** Start PAGE EXCERPT **

Differences between revisions 79 and 105 (spanning 26 versions)

Databases

Other SAGE Days 4 Projects

SAGE interface to sqlite: creating your own database using sqlite in sage

Robert Miller, Emily Kirkman, Tom Boothby, David Joyner, Yi Qiang

SAGE Enhancement Proposal

Create two classes for interacting with sql databases: the base class will be an immutable database object, and a mutable database object will extend that one with modification functions. Create a separate Query class that points to a specific database, keeping track of a query string and a set of join instructions, with logico-arithmetic operations like and, or, etc.
1. class SQLDatabase(SageObject) is the base.
  - idea - a different class for databases that are included with sage
  - instance field
    - filename -- the database itself
    - connection -- a pysqlite connection to 'filename'
    - dict of tables -- keyed by table name, entries are
      - dict of columns -- keyed by column name, keeps track of indices, primary key state, data type
  - functions
    - init
      - D = SQLDatabase('graphs.db') returns a database on graphs up to 1,000,000 vertices, which is queryable, but cannot be modified.
    - copy
      - creates new db, mutable by default
      - skeleton option will create a new mutable database with empty tables but the same column/index/primary key structure
    - save
      - D.save('my.db') should copy the class's database file to my.db.
      - option to close connection with old file and connect to new file, but default behavior shouldn't do this. motivation:
        D = Database() D.add( something great! ) # If save automatically connects D.save('im_rich.db') # to saved file, results could D.remove( the great ) # easily be lost. D.add( useless ) D.save('crap.db') # Oh crap!

** End PAGE EXCERPT **

## SET EXERCISE 1
In the SAGE sqlite proposal, what does the skeleton option of copy create?
## SET EXERCISE 2
Write out the part of the SAGE sqlite proposal that begins at the words "Create two classes" and stops after "is the base.".

** Start DATA EXCERPT **

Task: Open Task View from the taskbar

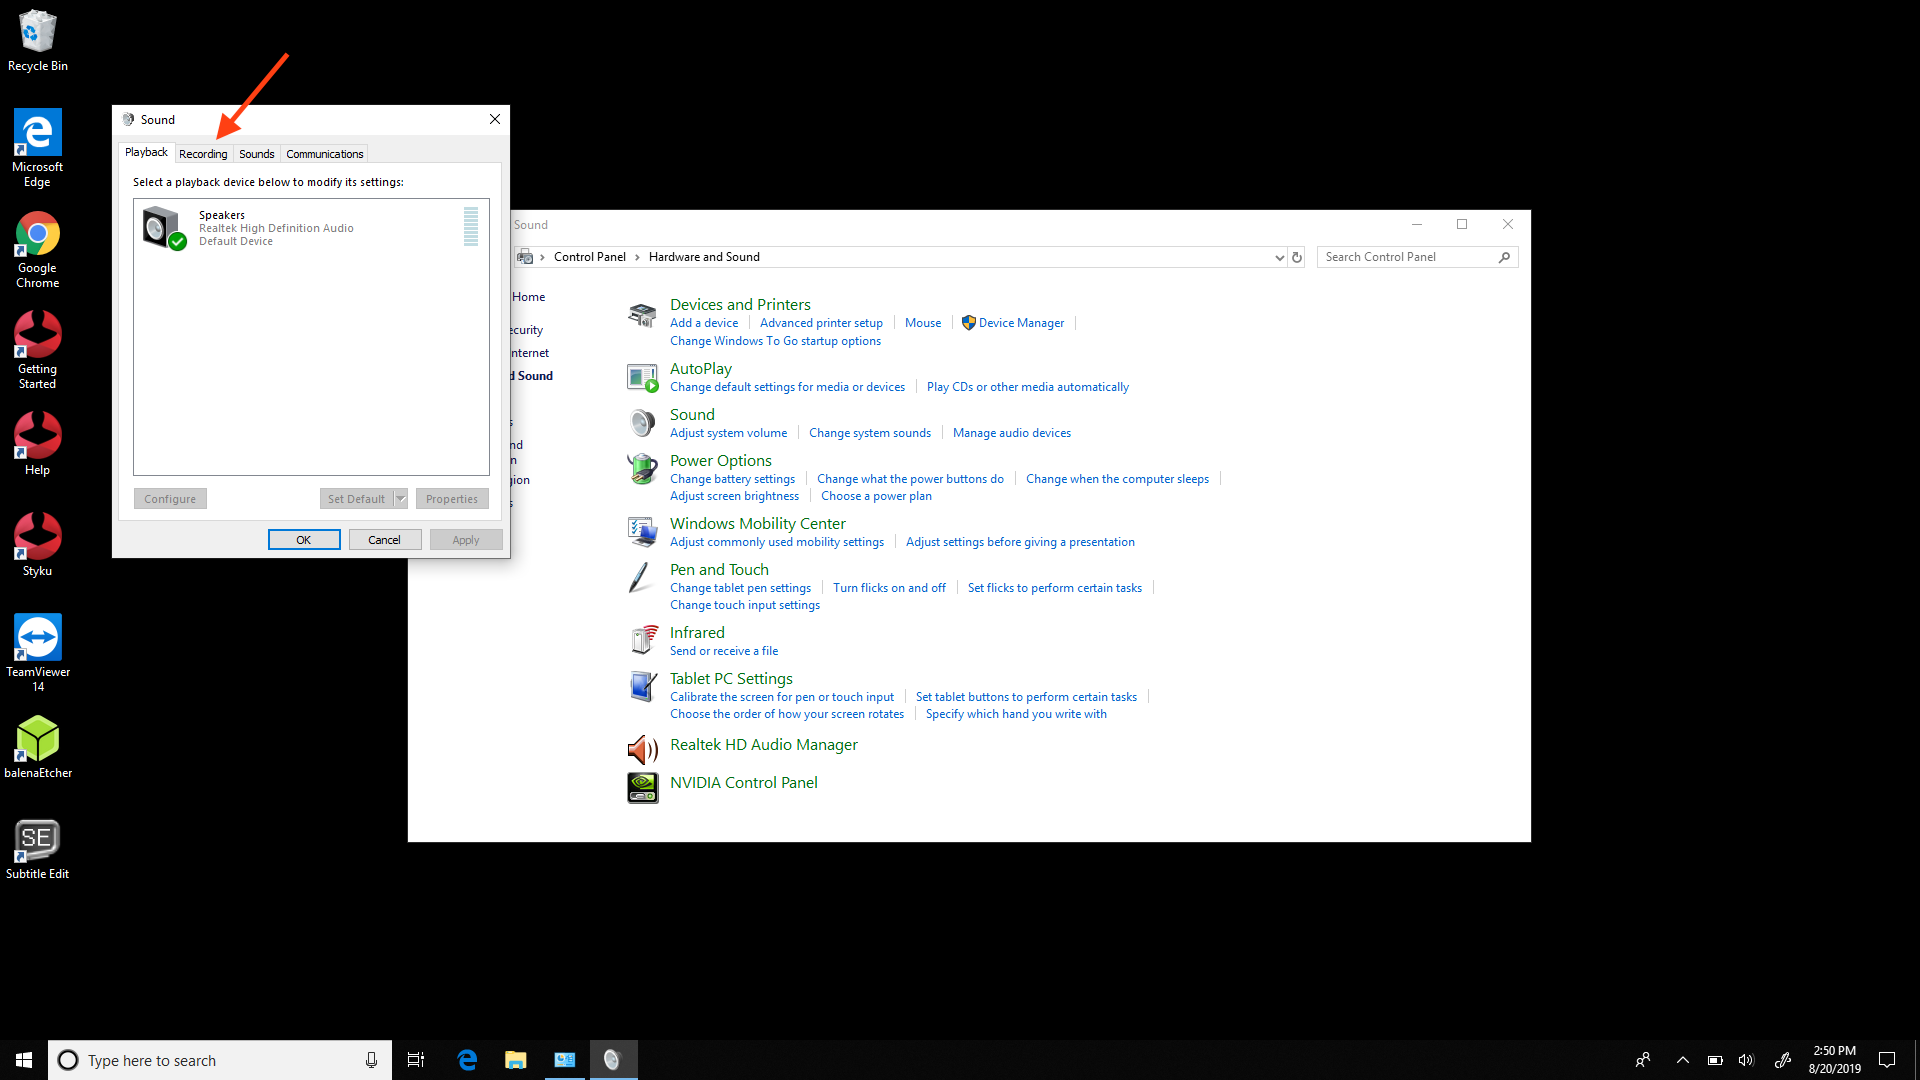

** End DATA EXCERPT **

## FULL OUTPUT 1
It creates a new mutable database with empty tables but the same column/index/primary key structure.

## FULL OUTPUT 2
Create two classes for interacting with sql databases: the base class will be an immutable database object, and a mutable database object will extend that one with modification functions. Create a separate Query class that points to a specific database, keeping track of a query string and a set of join instructions, with logico-arithmetic operations like and, or, etc.
1. class SQLDatabase(SageObject) is the base.